Towards Generalized Multi-stage Clustering: Multi-view Self-distillation
Jiatai Wang, Zhiwei Xu, Xin Wang, Tao Li

TL;DR
This paper introduces a multi-view self-distillation framework for multi-stage clustering that enhances robustness and accuracy by correcting pseudo-label errors and leveraging contrastive learning.
Contribution
The proposed DistilMVC framework innovatively combines self-distillation with contrastive learning to improve multi-view clustering performance and generalization.
Findings
Outperforms state-of-the-art clustering methods on real-world datasets.
Effectively reduces pseudo-label overconfidence and misguidance.

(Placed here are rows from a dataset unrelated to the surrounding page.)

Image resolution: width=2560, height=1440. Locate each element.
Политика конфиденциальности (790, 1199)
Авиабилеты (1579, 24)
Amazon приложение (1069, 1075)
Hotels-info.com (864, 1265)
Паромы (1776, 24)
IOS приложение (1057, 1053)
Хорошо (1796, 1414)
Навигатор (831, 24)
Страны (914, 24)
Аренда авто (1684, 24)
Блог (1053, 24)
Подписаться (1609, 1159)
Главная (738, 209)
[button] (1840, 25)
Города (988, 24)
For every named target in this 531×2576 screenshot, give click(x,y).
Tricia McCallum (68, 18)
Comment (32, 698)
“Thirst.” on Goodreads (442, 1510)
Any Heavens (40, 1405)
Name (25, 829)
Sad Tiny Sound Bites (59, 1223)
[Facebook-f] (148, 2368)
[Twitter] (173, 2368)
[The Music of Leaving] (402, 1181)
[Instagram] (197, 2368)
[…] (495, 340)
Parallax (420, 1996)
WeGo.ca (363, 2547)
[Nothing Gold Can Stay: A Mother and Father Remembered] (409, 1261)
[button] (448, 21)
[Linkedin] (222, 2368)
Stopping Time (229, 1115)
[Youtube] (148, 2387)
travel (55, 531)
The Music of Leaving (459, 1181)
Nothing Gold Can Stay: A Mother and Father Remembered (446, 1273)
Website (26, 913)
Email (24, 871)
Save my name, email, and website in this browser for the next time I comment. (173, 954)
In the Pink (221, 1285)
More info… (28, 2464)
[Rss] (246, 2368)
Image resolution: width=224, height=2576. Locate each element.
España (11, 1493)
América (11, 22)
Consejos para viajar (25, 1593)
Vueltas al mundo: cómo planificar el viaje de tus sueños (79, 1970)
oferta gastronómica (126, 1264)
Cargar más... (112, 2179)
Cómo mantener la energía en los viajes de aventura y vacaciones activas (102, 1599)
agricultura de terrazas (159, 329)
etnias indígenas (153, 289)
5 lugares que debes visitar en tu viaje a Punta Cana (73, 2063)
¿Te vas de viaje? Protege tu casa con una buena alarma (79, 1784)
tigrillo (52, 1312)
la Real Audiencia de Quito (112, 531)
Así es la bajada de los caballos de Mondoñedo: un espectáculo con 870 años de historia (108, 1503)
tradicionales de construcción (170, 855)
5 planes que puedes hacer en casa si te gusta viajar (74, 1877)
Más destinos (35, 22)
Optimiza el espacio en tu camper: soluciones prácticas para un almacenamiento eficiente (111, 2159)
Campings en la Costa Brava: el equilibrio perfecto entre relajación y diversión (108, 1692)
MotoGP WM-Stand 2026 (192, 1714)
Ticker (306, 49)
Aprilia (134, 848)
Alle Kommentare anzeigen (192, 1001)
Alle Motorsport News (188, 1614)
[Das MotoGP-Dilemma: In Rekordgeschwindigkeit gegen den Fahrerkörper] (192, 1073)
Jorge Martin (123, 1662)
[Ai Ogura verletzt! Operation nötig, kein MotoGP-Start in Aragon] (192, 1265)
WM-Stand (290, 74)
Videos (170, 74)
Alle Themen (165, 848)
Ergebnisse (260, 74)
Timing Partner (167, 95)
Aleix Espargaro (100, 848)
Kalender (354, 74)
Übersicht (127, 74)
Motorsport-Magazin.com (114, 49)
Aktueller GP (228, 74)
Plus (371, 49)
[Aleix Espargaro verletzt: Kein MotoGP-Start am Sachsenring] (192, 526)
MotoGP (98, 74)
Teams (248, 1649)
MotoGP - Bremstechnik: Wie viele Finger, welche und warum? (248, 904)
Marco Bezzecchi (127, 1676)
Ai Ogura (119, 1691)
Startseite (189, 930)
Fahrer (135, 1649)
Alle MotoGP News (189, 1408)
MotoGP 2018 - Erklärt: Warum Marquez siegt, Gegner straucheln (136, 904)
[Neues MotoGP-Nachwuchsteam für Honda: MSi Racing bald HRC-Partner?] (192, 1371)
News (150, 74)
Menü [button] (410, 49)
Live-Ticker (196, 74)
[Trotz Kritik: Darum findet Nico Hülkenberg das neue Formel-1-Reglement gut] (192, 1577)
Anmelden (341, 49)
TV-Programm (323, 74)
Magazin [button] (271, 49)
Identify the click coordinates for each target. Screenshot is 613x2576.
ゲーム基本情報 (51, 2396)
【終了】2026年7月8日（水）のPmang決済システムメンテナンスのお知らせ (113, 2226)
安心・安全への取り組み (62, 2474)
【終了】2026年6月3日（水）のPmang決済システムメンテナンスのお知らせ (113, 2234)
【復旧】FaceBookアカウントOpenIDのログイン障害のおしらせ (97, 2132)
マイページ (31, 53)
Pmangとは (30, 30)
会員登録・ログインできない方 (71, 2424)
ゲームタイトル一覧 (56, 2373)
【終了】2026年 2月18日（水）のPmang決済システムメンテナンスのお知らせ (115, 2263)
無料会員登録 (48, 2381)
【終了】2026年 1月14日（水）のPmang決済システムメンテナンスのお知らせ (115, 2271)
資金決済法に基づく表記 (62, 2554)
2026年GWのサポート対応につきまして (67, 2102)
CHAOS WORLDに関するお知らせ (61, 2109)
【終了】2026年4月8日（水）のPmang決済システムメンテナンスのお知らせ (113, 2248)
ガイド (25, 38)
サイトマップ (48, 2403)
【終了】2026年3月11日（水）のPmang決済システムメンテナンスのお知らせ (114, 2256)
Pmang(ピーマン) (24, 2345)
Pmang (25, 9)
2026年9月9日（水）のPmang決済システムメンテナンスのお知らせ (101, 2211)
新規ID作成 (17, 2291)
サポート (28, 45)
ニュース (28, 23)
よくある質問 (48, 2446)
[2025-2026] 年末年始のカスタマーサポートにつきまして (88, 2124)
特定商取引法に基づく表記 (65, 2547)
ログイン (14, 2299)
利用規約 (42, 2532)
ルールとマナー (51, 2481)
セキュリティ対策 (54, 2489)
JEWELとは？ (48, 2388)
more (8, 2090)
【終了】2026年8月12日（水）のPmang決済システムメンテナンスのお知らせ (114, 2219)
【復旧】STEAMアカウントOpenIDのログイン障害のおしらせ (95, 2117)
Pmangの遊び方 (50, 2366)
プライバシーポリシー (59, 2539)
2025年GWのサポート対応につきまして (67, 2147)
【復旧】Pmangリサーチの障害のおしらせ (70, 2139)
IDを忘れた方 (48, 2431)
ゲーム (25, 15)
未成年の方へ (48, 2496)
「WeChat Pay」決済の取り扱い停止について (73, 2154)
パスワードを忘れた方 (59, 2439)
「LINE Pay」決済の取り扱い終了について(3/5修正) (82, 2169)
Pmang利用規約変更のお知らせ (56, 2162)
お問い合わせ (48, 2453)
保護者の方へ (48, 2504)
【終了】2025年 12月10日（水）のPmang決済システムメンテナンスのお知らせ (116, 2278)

Enhances model robustness and generalization in multi-view clustering.
Abstract
Existing multi-stage clustering methods independently learn the salient features from multiple views and then perform the clustering task. Particularly, multi-view clustering (MVC) has attracted a lot of attention in multi-view or multi-modal scenarios. MVC aims at exploring common semantics and pseudo-labels from multiple views and clustering in a self-supervised manner. However, limited by noisy data and inadequate feature learning, such a clustering paradigm generates overconfident pseudo-labels that mis-guide the model to produce inaccurate predictions. Therefore, it is desirable to have a method that can correct this pseudo-label mistraction in multi-stage clustering to avoid the bias accumulation. To alleviate the effect of overconfident pseudo-labels and improve the generalization ability of the model, this paper proposes a novel multi-stage deep MVC framework where multi-view…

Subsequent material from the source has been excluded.